I am looking forward to the journey


----------



## Bluetongue1 (Jul 11, 2018)

SAHerper said:


> …Heating!!!???
> 
> Has anyone tried a watertight frame and heating throughout the rack. I was involved in 90acres of glasshouse which we heated via tubular rails that also doubled as the picking trolley rails. With the large thermal mass it was much easier to maintain accurate temperatures. …
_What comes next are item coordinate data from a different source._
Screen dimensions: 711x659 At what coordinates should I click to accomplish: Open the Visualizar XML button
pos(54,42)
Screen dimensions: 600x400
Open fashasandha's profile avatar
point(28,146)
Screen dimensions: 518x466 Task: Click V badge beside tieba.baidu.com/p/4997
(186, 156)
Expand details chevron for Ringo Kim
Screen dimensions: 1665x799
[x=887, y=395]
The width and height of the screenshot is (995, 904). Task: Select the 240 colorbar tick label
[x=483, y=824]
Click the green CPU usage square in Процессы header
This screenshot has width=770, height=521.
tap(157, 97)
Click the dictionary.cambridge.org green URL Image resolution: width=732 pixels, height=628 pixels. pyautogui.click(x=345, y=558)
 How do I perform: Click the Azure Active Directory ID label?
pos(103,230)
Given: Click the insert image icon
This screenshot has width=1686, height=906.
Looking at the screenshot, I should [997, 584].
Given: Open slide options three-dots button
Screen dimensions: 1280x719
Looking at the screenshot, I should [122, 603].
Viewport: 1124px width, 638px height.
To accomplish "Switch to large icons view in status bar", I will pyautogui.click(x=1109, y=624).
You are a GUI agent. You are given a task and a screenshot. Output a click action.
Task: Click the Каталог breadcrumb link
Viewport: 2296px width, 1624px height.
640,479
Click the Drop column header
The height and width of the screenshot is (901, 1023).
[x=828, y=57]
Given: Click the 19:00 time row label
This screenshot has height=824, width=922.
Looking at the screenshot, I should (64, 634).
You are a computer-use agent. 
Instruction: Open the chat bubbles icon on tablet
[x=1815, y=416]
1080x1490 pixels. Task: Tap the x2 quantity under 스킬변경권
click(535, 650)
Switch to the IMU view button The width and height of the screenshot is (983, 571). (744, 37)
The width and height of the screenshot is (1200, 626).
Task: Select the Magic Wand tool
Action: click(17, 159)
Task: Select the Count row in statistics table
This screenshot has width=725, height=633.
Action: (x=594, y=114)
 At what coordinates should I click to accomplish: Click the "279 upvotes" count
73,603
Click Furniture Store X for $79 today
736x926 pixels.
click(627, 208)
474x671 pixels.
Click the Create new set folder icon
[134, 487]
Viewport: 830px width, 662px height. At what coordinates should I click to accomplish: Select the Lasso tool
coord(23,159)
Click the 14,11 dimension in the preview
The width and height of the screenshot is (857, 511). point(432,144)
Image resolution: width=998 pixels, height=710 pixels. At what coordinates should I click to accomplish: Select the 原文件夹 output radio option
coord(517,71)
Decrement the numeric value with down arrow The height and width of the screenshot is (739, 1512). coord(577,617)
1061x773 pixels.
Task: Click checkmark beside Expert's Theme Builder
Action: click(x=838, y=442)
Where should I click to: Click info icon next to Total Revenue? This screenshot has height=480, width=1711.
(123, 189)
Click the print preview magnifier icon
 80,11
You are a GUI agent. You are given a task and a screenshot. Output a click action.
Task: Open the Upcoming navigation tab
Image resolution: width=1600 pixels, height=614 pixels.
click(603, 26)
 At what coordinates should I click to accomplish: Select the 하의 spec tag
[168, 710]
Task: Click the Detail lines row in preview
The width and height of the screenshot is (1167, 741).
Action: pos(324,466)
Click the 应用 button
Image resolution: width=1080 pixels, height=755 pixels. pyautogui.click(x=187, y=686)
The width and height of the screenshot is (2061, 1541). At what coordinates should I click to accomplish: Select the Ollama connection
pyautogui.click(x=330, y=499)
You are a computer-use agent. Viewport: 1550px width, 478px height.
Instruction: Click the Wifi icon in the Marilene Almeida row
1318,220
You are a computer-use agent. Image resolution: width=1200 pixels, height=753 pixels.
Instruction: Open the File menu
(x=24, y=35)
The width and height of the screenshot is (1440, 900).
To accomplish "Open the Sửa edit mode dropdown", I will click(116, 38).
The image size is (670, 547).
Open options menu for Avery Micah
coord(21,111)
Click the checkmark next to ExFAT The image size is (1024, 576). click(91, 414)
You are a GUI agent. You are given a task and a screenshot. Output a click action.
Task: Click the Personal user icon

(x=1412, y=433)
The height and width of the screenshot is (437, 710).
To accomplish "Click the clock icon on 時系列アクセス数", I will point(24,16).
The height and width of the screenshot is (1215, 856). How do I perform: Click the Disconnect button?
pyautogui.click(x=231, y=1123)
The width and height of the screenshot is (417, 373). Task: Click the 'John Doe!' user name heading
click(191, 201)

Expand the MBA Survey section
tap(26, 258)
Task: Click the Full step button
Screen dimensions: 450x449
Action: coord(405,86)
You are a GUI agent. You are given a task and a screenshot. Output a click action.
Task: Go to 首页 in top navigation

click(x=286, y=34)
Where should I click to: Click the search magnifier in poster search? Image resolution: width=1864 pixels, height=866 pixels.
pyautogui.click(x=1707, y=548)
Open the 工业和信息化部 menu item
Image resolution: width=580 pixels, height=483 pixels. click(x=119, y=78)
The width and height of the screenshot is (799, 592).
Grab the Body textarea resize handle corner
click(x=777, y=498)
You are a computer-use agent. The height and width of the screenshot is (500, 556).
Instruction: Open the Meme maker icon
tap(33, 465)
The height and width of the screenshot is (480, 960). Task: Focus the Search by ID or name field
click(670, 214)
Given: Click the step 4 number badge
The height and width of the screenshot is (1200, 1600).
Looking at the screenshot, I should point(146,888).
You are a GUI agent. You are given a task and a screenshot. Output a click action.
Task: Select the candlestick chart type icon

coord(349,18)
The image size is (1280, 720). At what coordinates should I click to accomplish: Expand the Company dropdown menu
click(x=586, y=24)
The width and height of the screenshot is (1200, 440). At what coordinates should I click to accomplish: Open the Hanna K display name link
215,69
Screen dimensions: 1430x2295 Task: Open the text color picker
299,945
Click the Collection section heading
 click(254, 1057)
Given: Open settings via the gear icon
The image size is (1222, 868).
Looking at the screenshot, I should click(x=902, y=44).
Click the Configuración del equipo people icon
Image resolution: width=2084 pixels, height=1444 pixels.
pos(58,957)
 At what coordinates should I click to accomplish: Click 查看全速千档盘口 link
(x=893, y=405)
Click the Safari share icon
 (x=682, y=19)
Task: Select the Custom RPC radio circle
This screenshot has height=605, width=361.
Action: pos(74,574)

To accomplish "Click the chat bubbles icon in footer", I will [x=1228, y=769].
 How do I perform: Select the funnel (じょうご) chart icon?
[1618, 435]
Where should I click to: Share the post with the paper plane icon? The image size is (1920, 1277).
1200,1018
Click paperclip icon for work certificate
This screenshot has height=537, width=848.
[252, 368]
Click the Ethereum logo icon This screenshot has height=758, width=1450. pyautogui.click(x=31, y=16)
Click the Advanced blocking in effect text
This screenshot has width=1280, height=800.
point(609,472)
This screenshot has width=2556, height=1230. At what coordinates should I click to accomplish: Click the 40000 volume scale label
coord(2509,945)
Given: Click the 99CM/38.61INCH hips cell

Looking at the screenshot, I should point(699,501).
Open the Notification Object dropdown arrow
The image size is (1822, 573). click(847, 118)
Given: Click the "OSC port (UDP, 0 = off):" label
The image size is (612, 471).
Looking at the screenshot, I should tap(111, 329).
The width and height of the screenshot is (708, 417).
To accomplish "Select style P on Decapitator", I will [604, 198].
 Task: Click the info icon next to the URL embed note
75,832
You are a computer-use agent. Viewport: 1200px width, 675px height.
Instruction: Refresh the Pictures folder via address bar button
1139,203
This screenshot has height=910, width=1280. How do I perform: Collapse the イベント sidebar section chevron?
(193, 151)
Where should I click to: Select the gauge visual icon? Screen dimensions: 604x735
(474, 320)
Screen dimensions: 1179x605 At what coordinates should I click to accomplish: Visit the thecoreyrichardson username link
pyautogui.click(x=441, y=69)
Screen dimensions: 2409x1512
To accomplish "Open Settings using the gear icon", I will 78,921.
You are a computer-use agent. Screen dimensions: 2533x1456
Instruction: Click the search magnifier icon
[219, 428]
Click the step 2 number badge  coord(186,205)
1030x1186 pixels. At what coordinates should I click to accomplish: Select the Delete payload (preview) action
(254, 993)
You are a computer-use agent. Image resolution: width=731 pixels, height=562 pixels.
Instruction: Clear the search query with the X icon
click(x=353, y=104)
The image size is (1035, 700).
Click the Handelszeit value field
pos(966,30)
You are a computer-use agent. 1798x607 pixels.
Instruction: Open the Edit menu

Don’t wish to rain on your parade, but my immediate thoughts are that this form of heating would not really work with a reptile rack system. Using water in pipes is not uncommon in underfloor home heating in Europe. In both instances one is dealing with a large volume of relatively captive air being heated to a common temperature. This is not the case with reptiles, which require a thermal gradient in a small volume of changing (ventilated) air. It also means losing flexibility to alter temps for individual enclosures within the system. This may be especially important if there is a transfer of heat from enclosures below to those above. Nor would the economies of scale in heating houses this way be there in heating a rack system. I don’t even see it working if you restricted the heating to just one end of each rack in your setup. Sorry about playing devil’s advocate here.


----------



## SAHerper (Jul 11, 2018)

Thanks bluetongue1, I’ll take that out of the plan and move on. 

When using racks do you heat each tub individually or do you use the cord beneath each tub throughout the rack.

Ill post a pic tomorrow of my first prototype and see what you guys think


----------